Azusa Pacific University, Alexander Jun

Azusa, California

To build on previous research in chapel programs at Christian colleges and universities by examining the role of chapel leaders in shaping chapel content and culture in order to demonstrate how chapel services shape the culture for diverse attendees.

Project Summary

 Findings from our previous research indicate that chapel services may not reflect the institutional goals articulated in campus diversity statements. Building on this research, we will conduct a participatory action research (PAR) project to examine the role of chapel leaders in shaping chapel content and culture. We will explore the “why” and “how” of the decision-making process, including who are invited as speakers, the liturgical decisions of each service, as well as any guidelines communicated to speakers regarding the content, tone, and tenor of a given service.

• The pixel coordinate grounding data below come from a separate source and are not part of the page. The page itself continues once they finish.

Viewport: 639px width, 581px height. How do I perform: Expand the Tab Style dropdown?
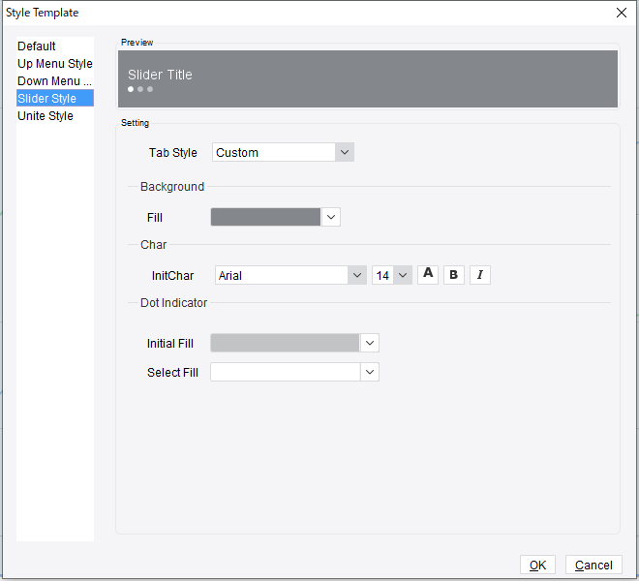(345, 152)
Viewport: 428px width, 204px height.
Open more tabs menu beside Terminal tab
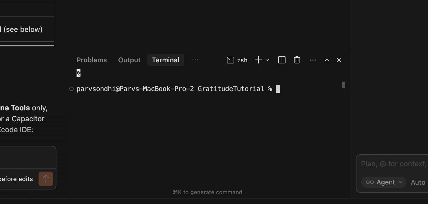pos(195,60)
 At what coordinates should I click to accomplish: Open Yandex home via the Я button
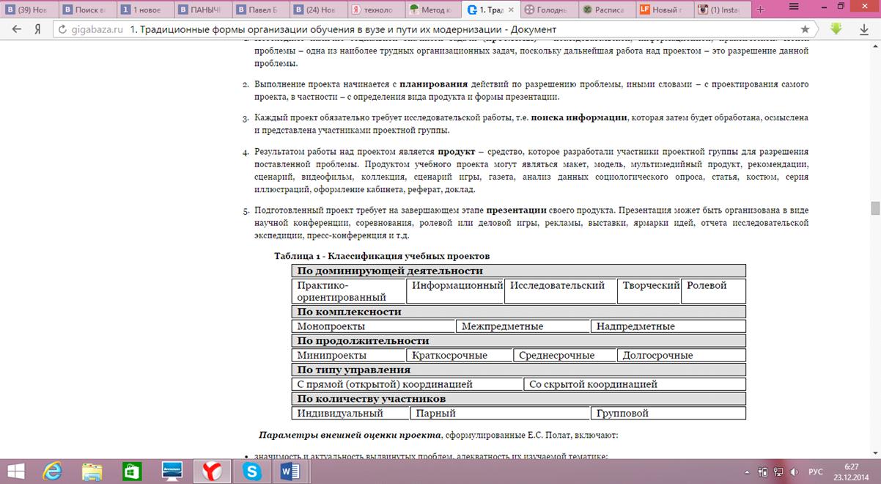(37, 29)
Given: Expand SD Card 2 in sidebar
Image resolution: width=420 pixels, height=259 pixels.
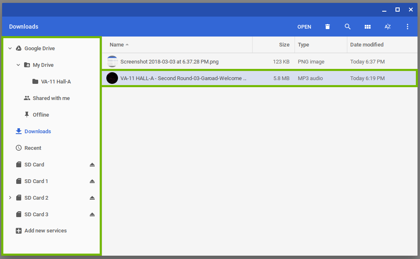Looking at the screenshot, I should (10, 198).
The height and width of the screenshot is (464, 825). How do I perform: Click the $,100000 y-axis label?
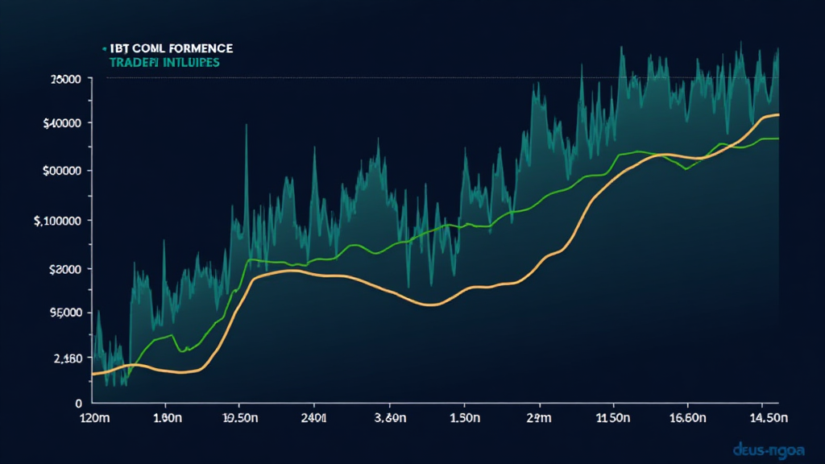62,221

Our goal is to shed light on the institutional culture embedded in chapel offices, demonstrating how chapel services shape the culture for diverse attendees. 

 What questions about worship and your discipline will be guiding your project?

The main research question guiding this study is: How do chaplaincy office administrators and other institutional leaders approach chapel services, especially in light of the university’s diversity, equity, and inclusion statements at Christian colleges? Our supporting questions include: How can chapel offices make the chapel experience more equitable for all participants? How can students feel a sense of belonging in the chapel service? What ways do chapel directors and other leadership shape the chapel experience towards equity or inequity? How can institutions make their chapel services align with their stated diversity goals more directly? 

How do you envision this project will strengthen the worship life of congregations?

This study will focus on college chapel programs at Christian higher education institutions. As unique worshipping communities, college chapels will benefit from this project through a better understanding of the role of chapel and chapel program directors in ensuring a sense of community in the student body. Research shows that a sense of belonging and spirituality is important for college students’  success. As the primary vehicle of spirituality on campus, chapel services have the potential to foster or disrupt a sense of belonging, particularly for racially minoritized students on campus. It is imperative for institutional leadership to understand the role of chapel on their campuses. Though our findings may have implications for worshipping communities outside of higher education chapel programs, we believe these chapel programs will receive the greatest benefit from our research.

What do you expect might be your greatest challenges (or challenging opportunities)?

One of the greatest challenges we will face in this project is the methodology we are using. The participatory action research methodology tends to be complex. Striving to democratize our project will take great effort, however, the reward can yield amazing results, not just in data and research, but in change in the institution. Aside from the methodology, COVID has posed a challenge to our study due to travel limitations, personal health considerations, and access to participants. 

 What do you hope to learn from the Grants Event and other grant recipients?

We look forward to learning what other researchers are exploring and are curious to see if any of their research may be helpful to our project as well. We are also eager to find other like-minded scholars who care about equity and justice in the context of Christian worship.